2PL IRT Efficiency Questions

I am testing a series of item response models related to a verbal learning test. The test itself is comprised of 10 words that are read by the participant in 3 different trials. After each trial, they are asked to recall from memory as many words as they can. This particular test presents the 10 words in different orders for each of the trials as well. I can’t share the data, but I’ve defined my variables below.

Variables:

• Resp - response variable, scored 0 (did not recall) or 1 (recalled) for each word in each trial
• Item - identification variable, factor (levels 1-10) identifying each word
• ID - identification variable, factor (levels 1-1478) identifying each participant
• ItemPos - factor (levels 1-10) to identify what position (order) the item was presented in for that trial
• TrialID - factor (levels 1-3) to identify which trial the response belongs to
• LocDep - identification variable defining dependency between items (i.e., correct recall of a word on a later trial is coded to be dependent on recall for the same word on a previous trial) – coding and inclusion in syntax comes from the De Boeck paper on using lme4 for IRT
• ItemPosDif - a DIF variable coded to examine whether position effects differ between trials – coding and inclusion in synatx comes from the De Boeck paper and here

Just as an example of the syntax, the following is my call for the “base” model being examined:

Priors_Rasch <- 
  prior("normal(0, 3)", class = "sd", group = "ID") +
  prior("normal(0, 3)", class = "sd", group = "Item")
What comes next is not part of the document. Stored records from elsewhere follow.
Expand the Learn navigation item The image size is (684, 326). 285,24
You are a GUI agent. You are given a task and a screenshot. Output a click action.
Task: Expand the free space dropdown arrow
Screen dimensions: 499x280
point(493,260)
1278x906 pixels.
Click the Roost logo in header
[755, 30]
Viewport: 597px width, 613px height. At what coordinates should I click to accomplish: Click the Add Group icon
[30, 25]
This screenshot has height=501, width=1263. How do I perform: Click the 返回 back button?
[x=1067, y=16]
Rasch_1D <- brm(Resp ~ 1 + LocDep + (1 | Item) + (1 + LocDep | ID),
                data = df_long, 
                family = bernoulli(link = "logit"),
                prior = Priors_Rasch,
                iter = 3000, warmup = 1000,
                control = list(adapt_delta = 0.99))

So far, I’ve been using the priors and general model syntax provided by Paul Burkner’s wonderfully helpful publication. My goal is to systematically examine several different models (e.g., Rasch v. 2PL, unidimensional v. multidimensional, no DIF v. DIF, etc). I expect Stan to take a while fitting the models since they are (a) complicated and (b) fairly large (n = 44,340 in long format). The Rasch model shown above takes about 2.5 hours without issues. Running the same model but the 2PL version takes ~26 hours.
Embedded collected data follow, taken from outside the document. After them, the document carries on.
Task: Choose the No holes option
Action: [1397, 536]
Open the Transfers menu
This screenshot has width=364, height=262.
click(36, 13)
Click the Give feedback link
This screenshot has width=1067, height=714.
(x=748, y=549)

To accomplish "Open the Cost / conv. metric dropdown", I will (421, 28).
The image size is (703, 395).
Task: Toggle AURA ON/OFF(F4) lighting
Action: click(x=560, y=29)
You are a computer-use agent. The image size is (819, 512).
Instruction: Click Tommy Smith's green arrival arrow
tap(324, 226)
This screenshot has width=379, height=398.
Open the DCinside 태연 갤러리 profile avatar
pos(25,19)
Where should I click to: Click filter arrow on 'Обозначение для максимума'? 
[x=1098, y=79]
I wanted to see whether anyone has suggestions for cutting down the time or improving the efficiency of the model. I have toyed with the idea of brms_multiple() on an EC2 instance from AWS where the dataset is split into 4 and simultaneously estimated, but I didn’t find a huge improvement in modelling time on smaller datasets. I am currently using WAIC to inform model selection (2PL and dimensions for each trial are better than Rasch and unidimensional models, but I haven’t been able to get a “clean” run of the multidimesional 2PL model yet since I’ve only run it with adapt_delta = 0.80).

A related question that I have is whether anyone has experience using something like a horseshoe prior for IRT models. I have seen a couple papers using a horseshoe prior for Bayesian Neural Network IRT models, but none in a general linear mixed model. All the models will have fixed and random effects modeled for all the covariates, so I suspect that being able to cut down on the estimation of the large number of coefficients being computed would be more meaningful for reducing estimation time.

Session info:

• Operating System: Windows 10, 64 bit
• brms Version: 2.12.0 (running Stan version 2.19.3 and R version 4.0.0)
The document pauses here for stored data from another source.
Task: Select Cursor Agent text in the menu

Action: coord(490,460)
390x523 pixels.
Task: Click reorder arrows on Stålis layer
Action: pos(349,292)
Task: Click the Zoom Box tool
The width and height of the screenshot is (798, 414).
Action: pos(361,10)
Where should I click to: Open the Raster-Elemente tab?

Regarding performance, have you considering tightening up the priors some more? The default priors in brms are pretty loose and I see you only changed the group sds. That also might make it possible for you to lower adapt_delta.

Also since this is a bernoulli outcome you want to avoid the situation where your priors are so wide that they’re actually kindof informative in the prior predictives (compare hist(1 / (1 + exp(-rnorm(10000, sd = 3)))) to hist(1 / (1 + exp(-rnorm(10000, sd = 1.5))))).

A horseshoe model will give you more parameters to estimate, though if you have sparsity in your parameters then you should probably try it out.

Thank you for your response!

Tightening up the priors was something that I had tried, though as you noted I was only specifying priors for the group sds. I had halved the standard deviations of the priors as you did in the histogram examples, but that actually resulted in divergent transitions on the Rasch model, which hadn’t been a problem under the wider priors.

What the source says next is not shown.